▶ **やること**
1 - 以下の本文抜粋を読み、次の問いに答えよ。
(a) マスクCEOがライバルについて聞かれたのは、何期の決算発表後か。
(b) BYDの22年の新エネ車(商用車を含まず)の販売台数は何台か。
(c) 3年前の今頃、BYDは何の生産で稼いでいたか。
2 - 本文抜粋に出てくる販売台数の数値をすべて挙げよ。
3 - TeslaとBYDを扱った記事を、最後の文の後から書き継げ。

━━━ 本文抜粋

ITmedia NEWS >

Teslaは低価格EV開発、BYDは高級ブランド新設 “EV界のトヨタ”になるのはどこか?浦上早苗の中国式ニューエコノミー(4/5 ページ)

» 2023年03月09日 07時00分 公開
[浦上早苗ITmedia]

マスク氏「中国企業がTeslaに次に来る」

 マスクCEOは1月末開催の22年10〜12月期決算発表後にライバルについて聞かれ、「中国の自動車メーカーはハードでスマートな仕事をする。中国の会社がTeslaの次に来る可能性が最も高い」と答えた。

 具体的な企業名こそ出さなかったが、「Teslaの次に来る中国企業」の最有力候補がBYDであるのは間違いない。BYDの22年の新エネ車(商用車を含まず)の販売台数は前年(59万4000台)の3倍を超える185万7000台に急拡大した。

 そのうちEVは同2.84倍の91万1000台。EVだけで見るとTeslaの約131万台とはまだ差があるが、「Teslaに対抗し得る初めての挑戦者」と世間に認められるまでに成長した。

 絶好調のBYDだが、ほんの2、3年前まで同社は「コスパが売りの低価格メーカー」だった。3年前の今頃は自動車事業が振るわず、医療用マスクの生産で稼いでいたほどだ。商用車でEVには早くから進出していたものの、実際は20年までガソリン車の生産がEVを上回っていた。

━━━━━━
━━━ 与えられた記録

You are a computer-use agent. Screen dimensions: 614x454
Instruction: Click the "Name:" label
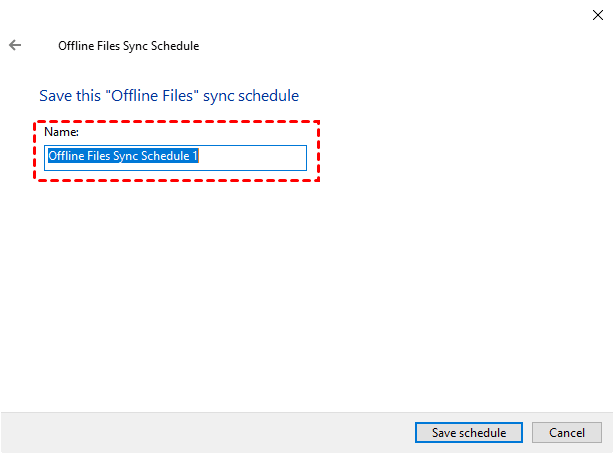(x=62, y=131)
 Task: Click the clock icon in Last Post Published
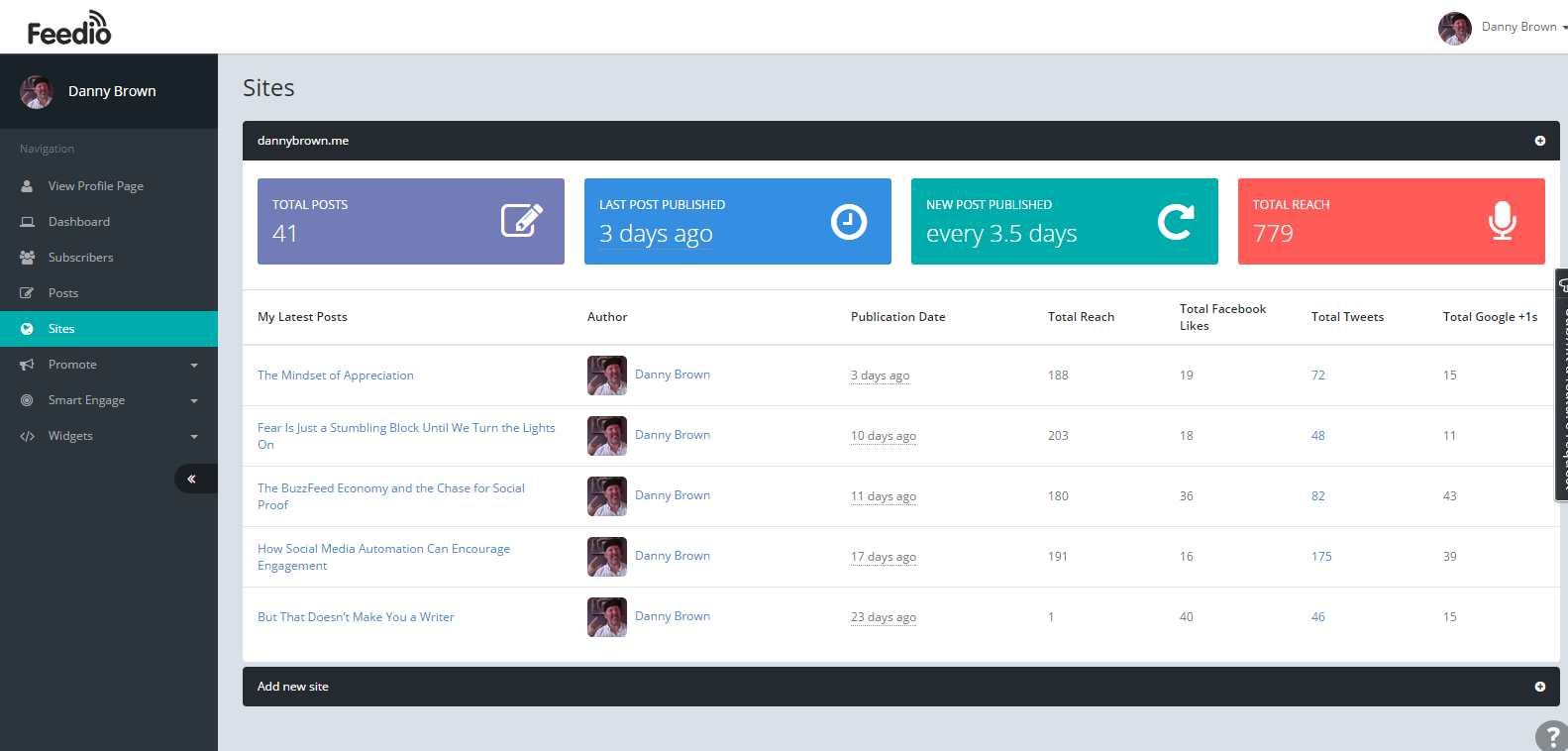pyautogui.click(x=848, y=221)

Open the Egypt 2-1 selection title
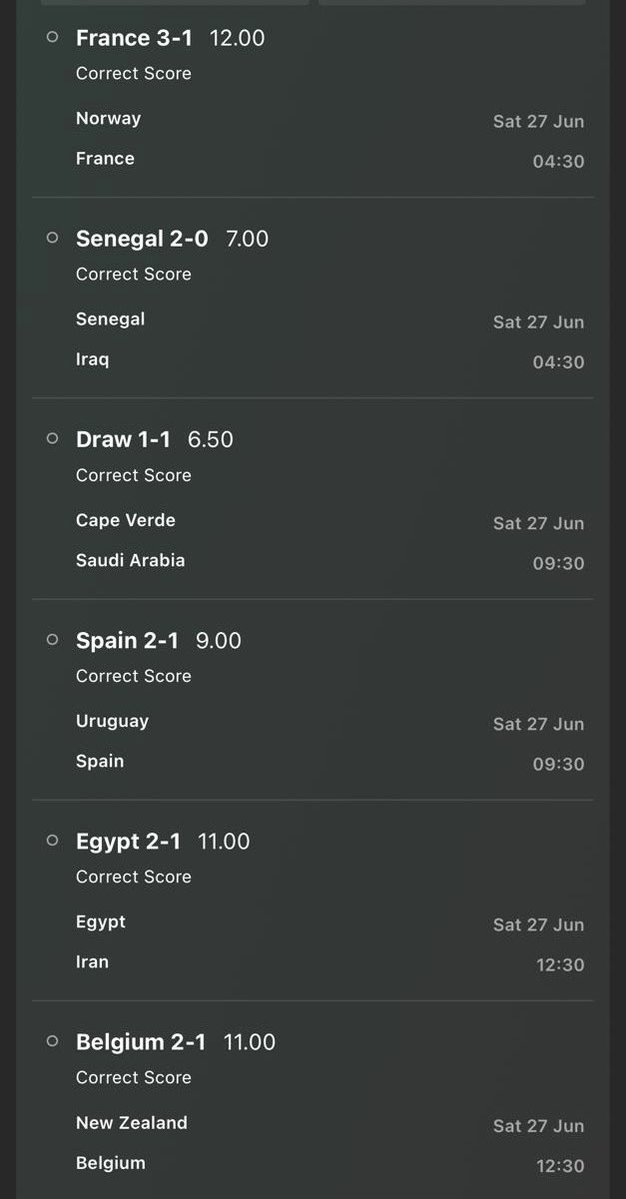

━━━━━━

▶ **解答例**
1 -
(a) 22年10〜12月期
(b) 185万7000台
(c) 医療用マスク

2 -
59万4000台
185万7000台
91万1000台
約131万台

3 -
 そこから本気のEVシフトに取り組み、22年3月にはガソリン車の生産を終了。昨年以降は海外進出も加速し、今年1月末には日本でも、e-SUV「ATTO 3(アットスリー)」を発売した。業界関係者は「BYDはどちらかといえばダサい印象だったのに、数年間で企業イメージががらっと変わった」と口をそろえる。

 BYDがTeslaと肩を並べるメーカーになるために、海外進出と両輪で進めているのがハイエンドへの延伸だ。

 昨年末に立ち上げを発表した高級ブランド「仰望」は車両価格80〜150万元(約1600万〜3000万円)のEVを展開し、トヨタ自動車のレクサスのように独立した販売・経営体制を予定している。さらに2月末、BYDが内部で「Fブランド」呼ぶ新ブランドの準備を始めていると現地メディアが報じた。FブランドもBYDから独立して運営され、「BBA」(BMW、Benz、Audiの頭文字)と同等の価格で従来のBYDとは全く違う革新的なEVを開発することを目指しているという。